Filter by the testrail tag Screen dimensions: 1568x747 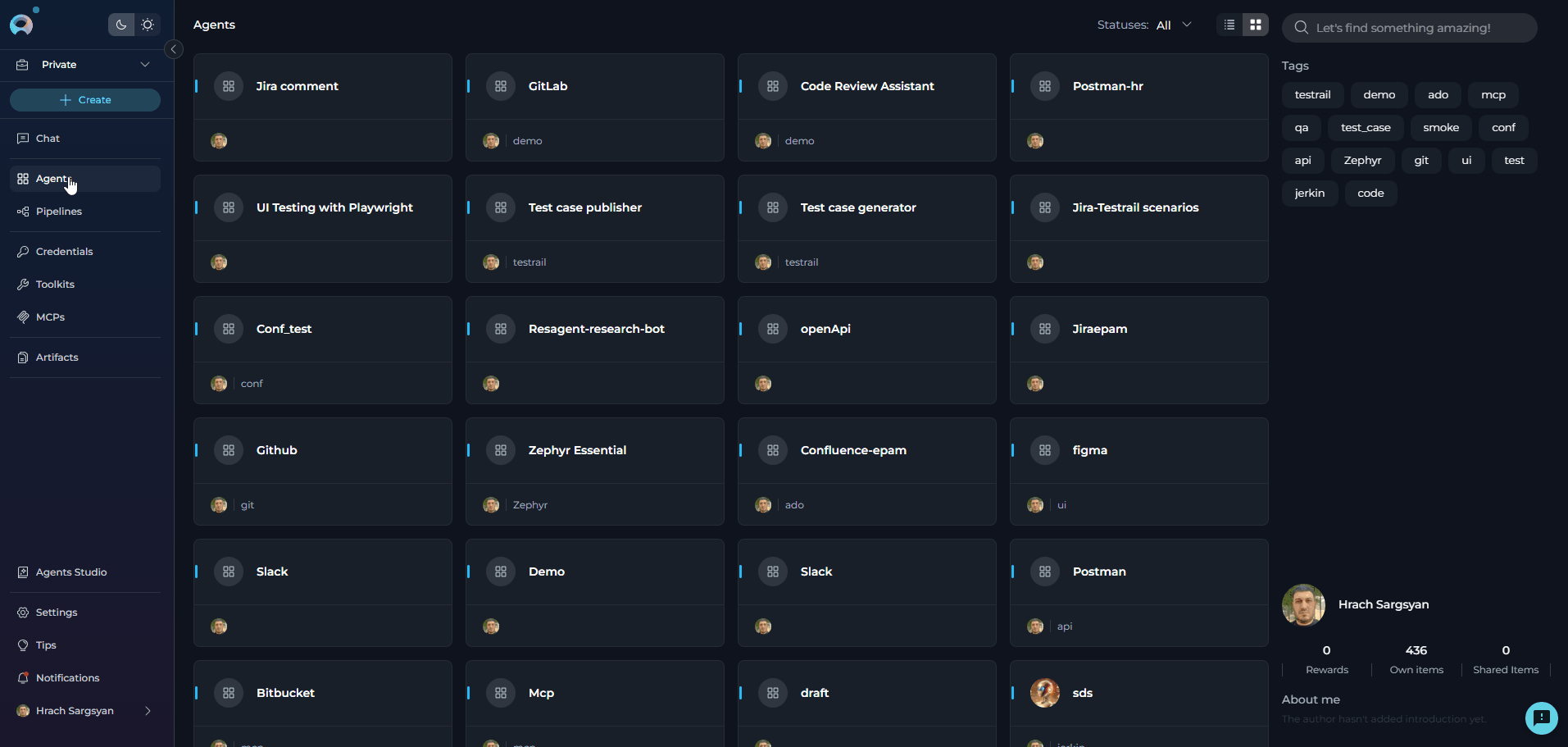[1312, 95]
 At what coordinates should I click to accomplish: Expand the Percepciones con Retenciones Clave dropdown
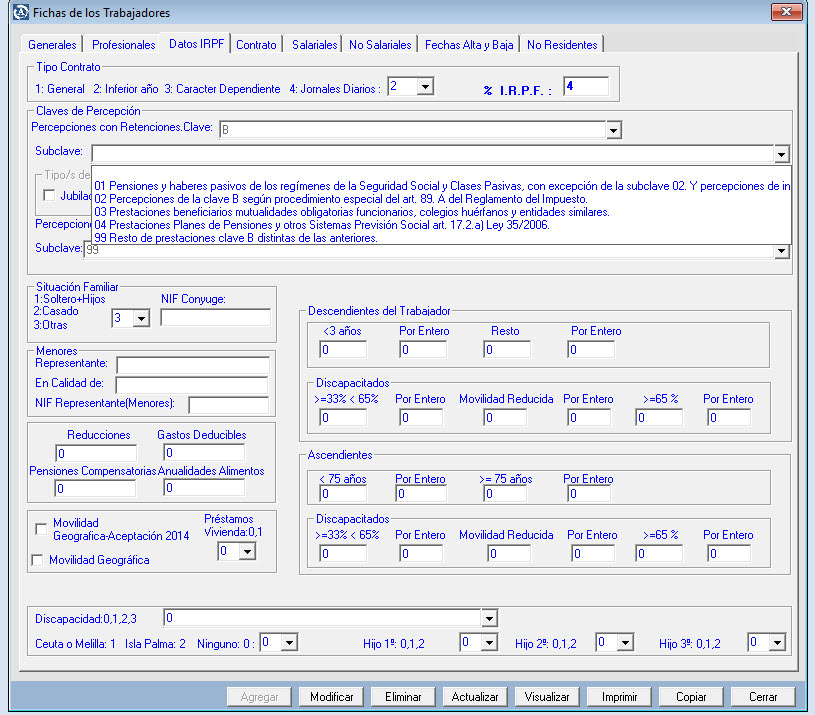coord(613,130)
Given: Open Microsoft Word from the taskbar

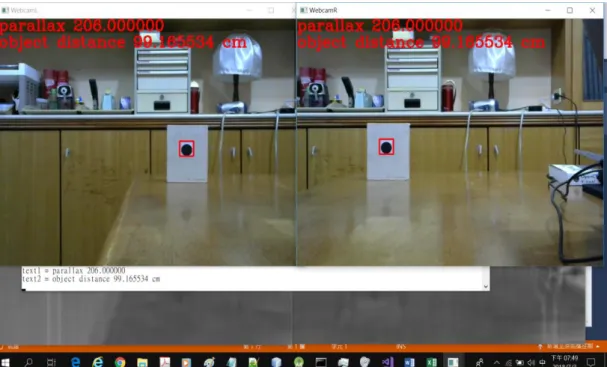Looking at the screenshot, I should (x=410, y=362).
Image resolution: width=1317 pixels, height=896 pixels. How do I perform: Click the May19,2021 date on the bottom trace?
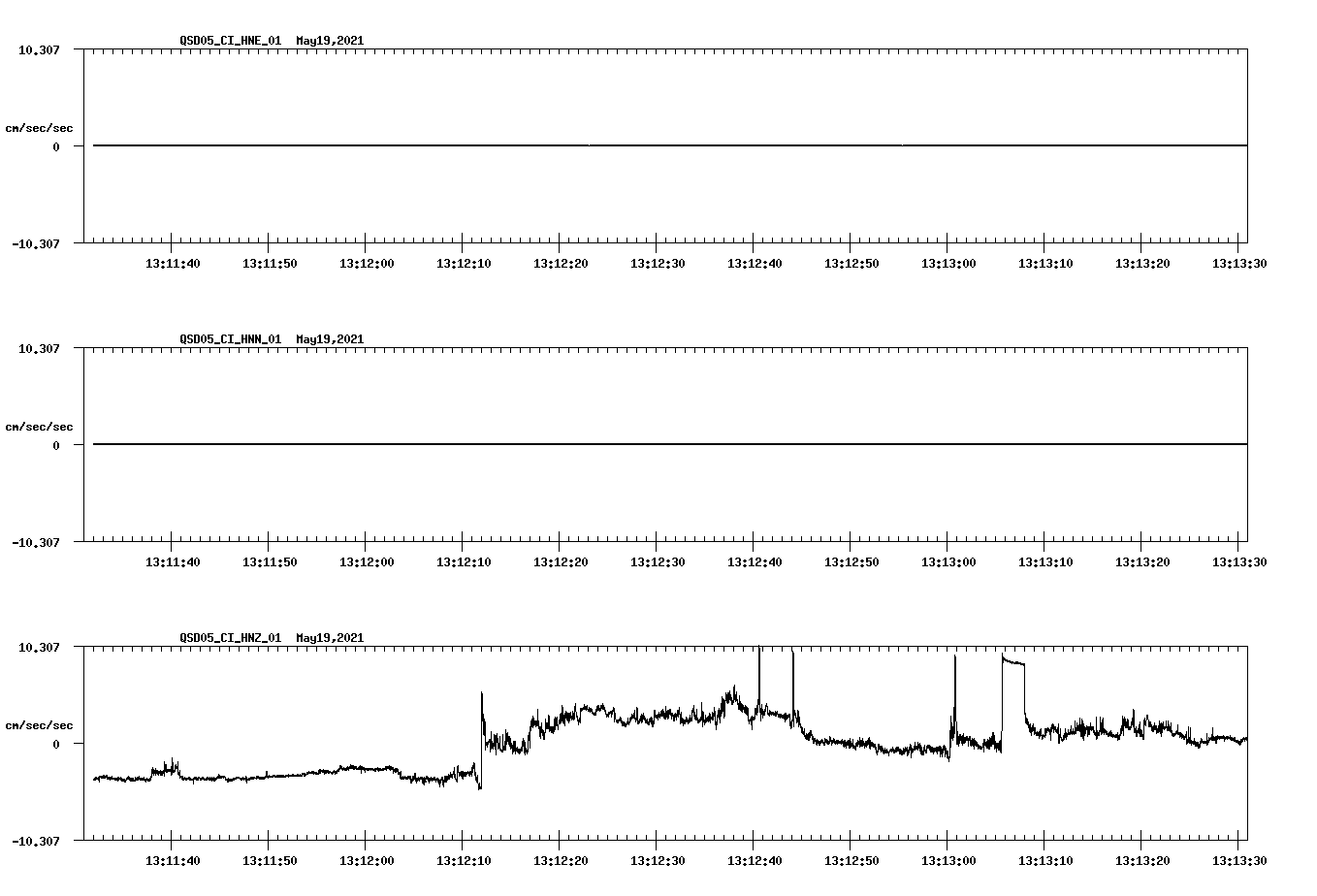point(330,638)
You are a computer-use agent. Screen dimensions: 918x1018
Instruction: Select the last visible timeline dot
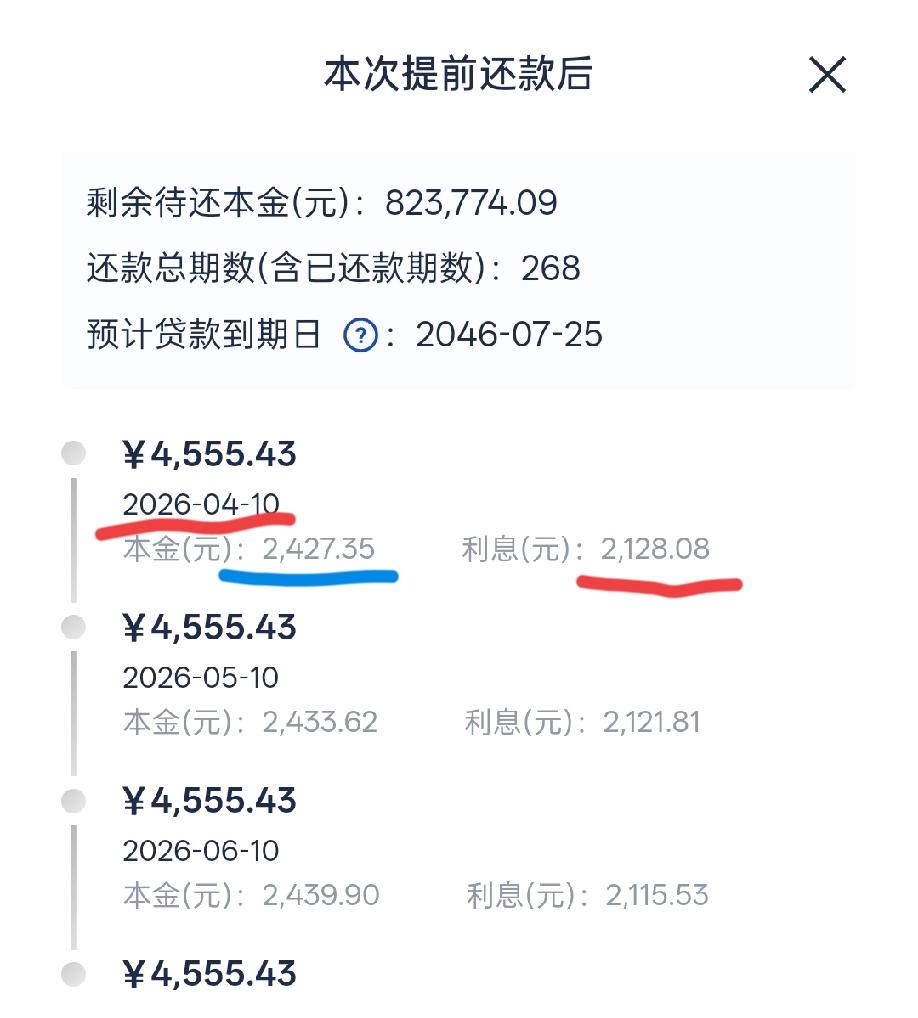tap(73, 975)
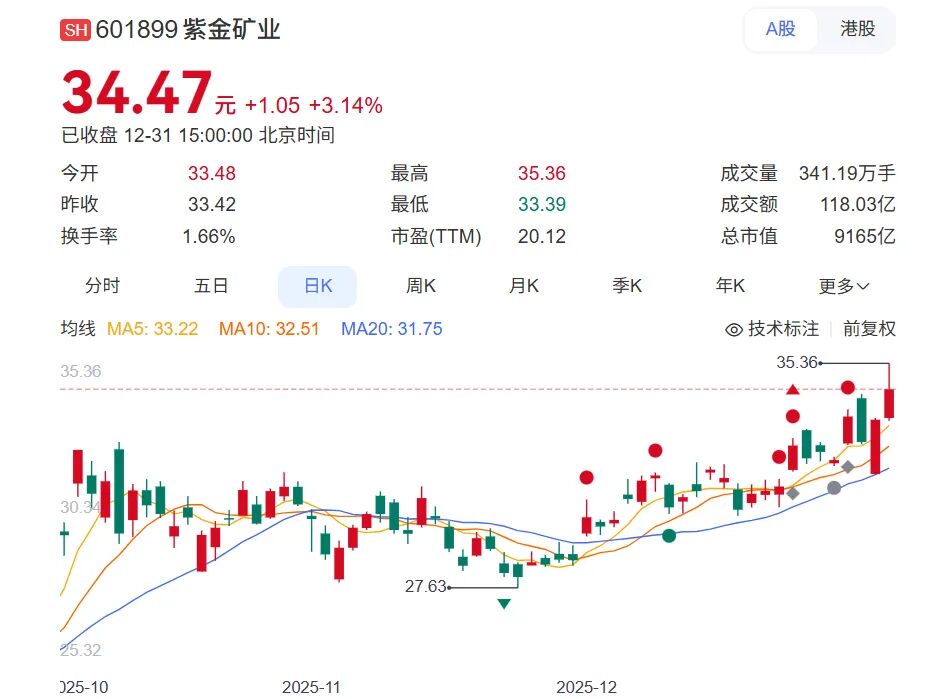
Task: Switch to the 周K tab
Action: [421, 286]
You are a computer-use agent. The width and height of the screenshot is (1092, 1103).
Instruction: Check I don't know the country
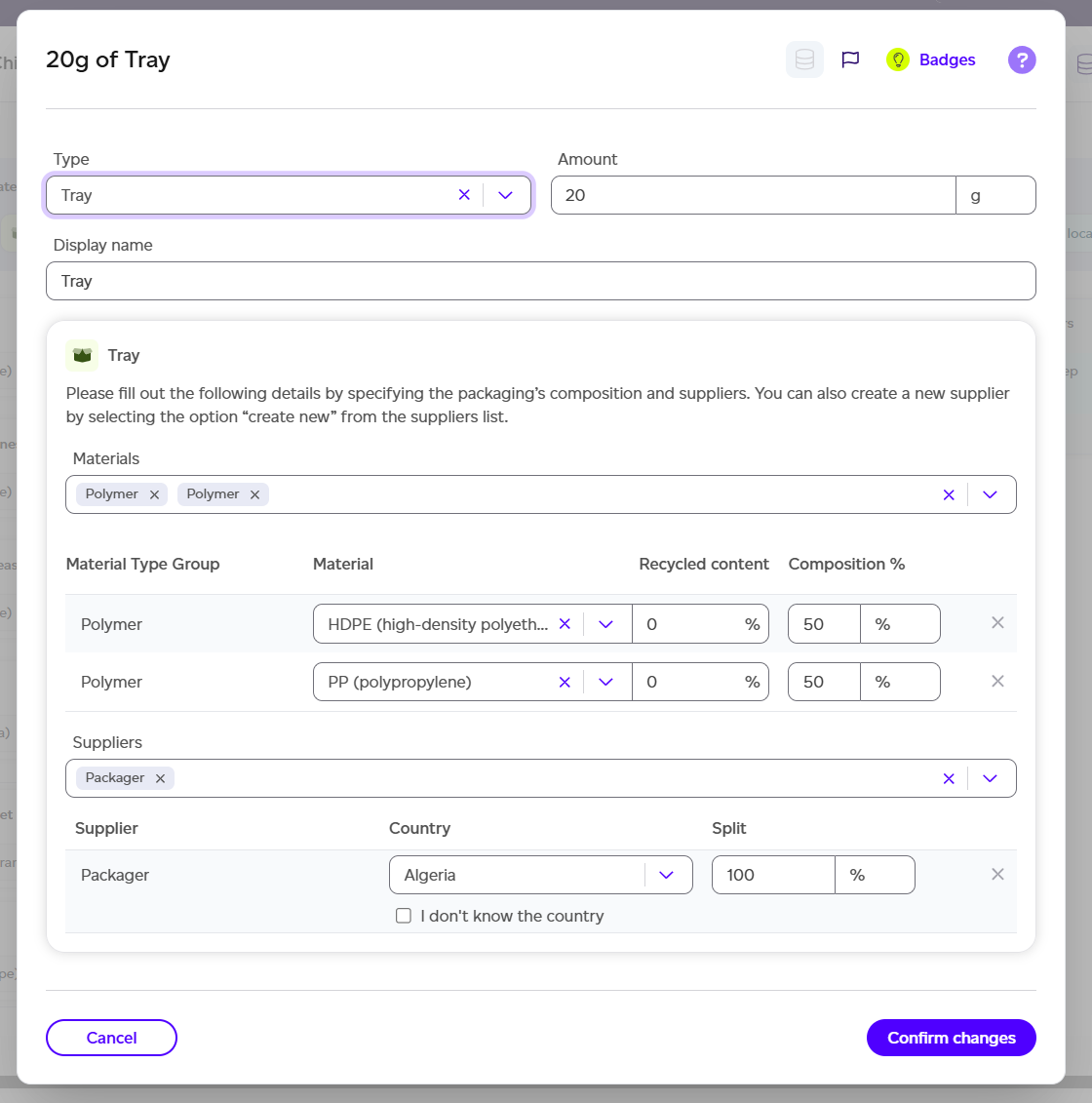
---*---
• Work task
For the material above, count the lines where the string "agent" appears and reply with the count only.

• Worked solution
2